The same three tricks for removing redness usually work on watermarks: abrade, redissolve (with paint and shellac), or give the mark time to lighten on its own.
So what’s going on in the end to break the transparency, in both blush and watermarks? One of two things. Either tiny water molecules are binding to the finish causing the light to be interrupted, or the water molecules are evaporating through the finish and leaving voids that interrupt the light.
The second explanation makes more sense to me because it fits my experience better. It is best suited to fading redness after a short time and is best suited to a solvent which has the effect of completely removing redness or watermarks.
It also fits to better explain watermarks. The water enters a slightly deteriorated and therefore porous finish, dissolves impurities and leaves gaps when it dries.
Either explanation could explain why abrasion removes redness or watermark. The damage is almost always very close to the surface and you are simply removing that part of the finish.
The safest way to remove watermarks is to abrade them. Works with all finishes except ultra high performance finishes such as catalyzed (conversion) paint, which is too hard to be removed with fine abrasives. I even managed to remove the watermarks with a mildly abrasive toothpaste (this was at a relative’s home when no steel wool or sandpaper was available).
The problem with using an abrasive is that it changes the luster of the finish in the areas you rub. The abrasive makes shinier finishes flatter and flat finishes shinier. You can play around trying to get the abrasive you are using the right way, but still create the shine with the scratches rather than the flattened agents in the finish, and the scratches will look different in reflected light.
The solution to achieving an even shine is to rub the entire surface. Or you can apply another finishing coat after removing the watermarks.

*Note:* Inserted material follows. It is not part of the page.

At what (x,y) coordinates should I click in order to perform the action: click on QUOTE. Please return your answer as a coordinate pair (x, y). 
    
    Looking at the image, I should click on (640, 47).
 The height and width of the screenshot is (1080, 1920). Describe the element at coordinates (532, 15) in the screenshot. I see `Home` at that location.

Using a solvent to remove watermarks works on shellac and lacquer, which redissolve on contact with their solvent (shellac alcohol and paint thinner). I’ve even had success at times using denatured alcohol on a lacquer finish. Success varies depending on how the lacquer was made.
Just like with blush, the solvent dissolves the surface of the finish so that the molecules settle back to fill the voids. With the old paint and water-based finish, which can be watermarked because the finish is porous, a solvent cannot be used. You will need to abrade the finish.
I’ve also heard of using a heat gun to remove watermarks. Basically, you are heating the finish to put it back in solution so that the voids disappear. This only works with shellac and lacquer, but as you can imagine it is risky because if you heat the surface too much, you could cause the finish to bubble.
So why does mayonnaise sometimes work, at least to fade the watermark a bit? It is because mayonnaise enters the finish in the same way as water and fills the gaps. Furniture polish isn’t effective because it evaporates, but mayonnaise isn’t, at least for a long time.